Loading and parsing of data on worker threads can bring significant advantages
- Avoid blocking the browser main thread - when parsing longer files, the main thread can become blocked, effectively "freezing" the application's user interface until parsing completes.
- Parallel parsing on multi-core CPUs - when parsing multiple files on machines that have multiple cores (essentially all machines, even modern mobile phones tend to have at least two cores), worker threads enables multiple files to be parsed in parallel which can dramatically reduce the total load times.
- Serialization/deserializion overhead when transferring resuls back to main thread can more than defeat gains from loading on a separate thread.
- Choice of Data Types - Due to data transfer issues there are constraints on what data types are appropriate
- Build configuration - Workers can require complex build system setup/configuration.
- Message Passing - Parsing on workers requires message passing between threads. While simple it can add clutter to application code.
- Debugging - Worker based code tends to be harder to debug. Being able to easily switch back to main thread parsing (or an alternate worker build) can be very helpful.
- Startup Times - Worker startup times can defeat speed gains from parsing on workers.
Threads cannot share non-binary data structures and these have to be serialized/deserialized. This is a big issue for worker thread based loading as the purpose of loaders is typically to load and parse big datastructures, and main thread deserialization times are often comparable to or even exceed the time required to parse the data in the first place, defeating the value of moving parsing to a worker thread.
The solution is usually to use data types that support ownership transfer (see next section) as much as possible and minimize the amount of non-binary data returned from the parser.
loaders.gl will handle message passing behind the scenes. Loading on a worker thread returns a promise that completes when the worker is done and the data has been transferred back to the main thread.

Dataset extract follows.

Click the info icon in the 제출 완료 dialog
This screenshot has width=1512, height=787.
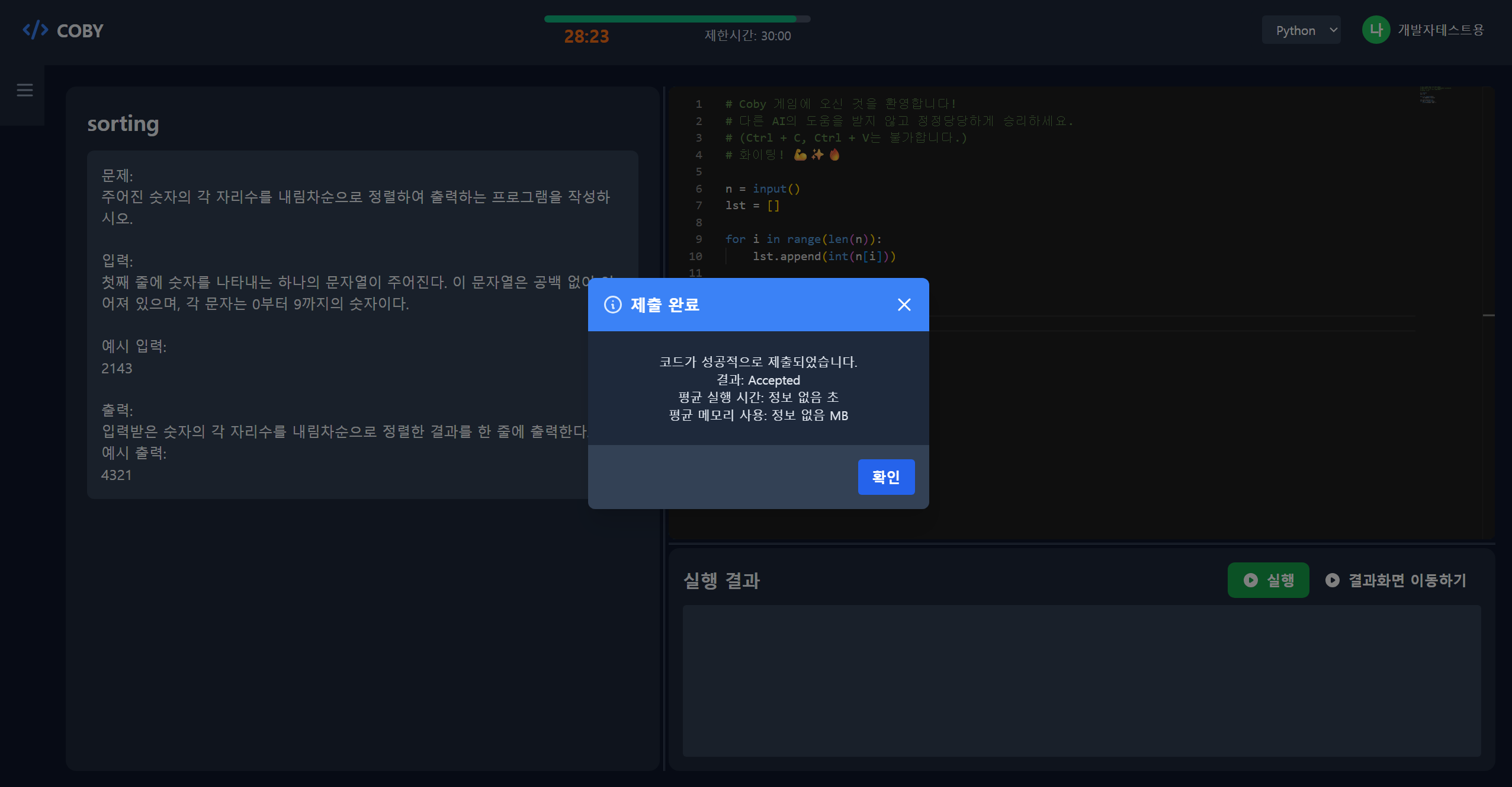tap(612, 305)
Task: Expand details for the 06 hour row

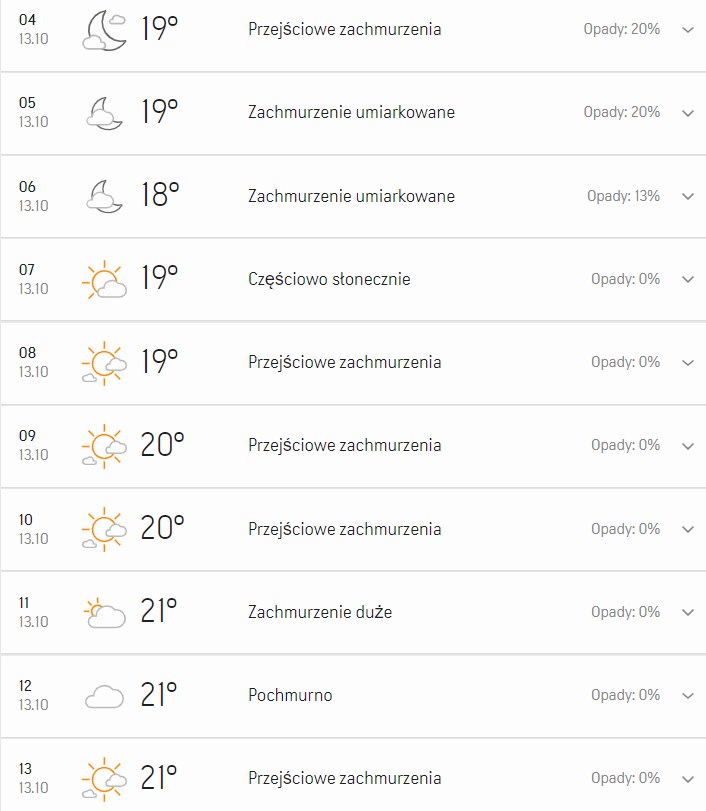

All worker enabled loaders come with a pre-built, minimal worker "executable" to enable zero-configuration use in applications.
Bundle size concerns
All worker enabled loaders provide separate loader objects to ensure that tree-shaking bundlers will be able to remove the code for the unused case.
Debugging and Benchmarking
Loaders.gl offers loader objects for main thread and worker threads. A simple switch lets you move your loading back to the main thread for easier debugging and benchmarking (comparing speeds to ensure you are gaining the benefits you expect from worker thread based loading).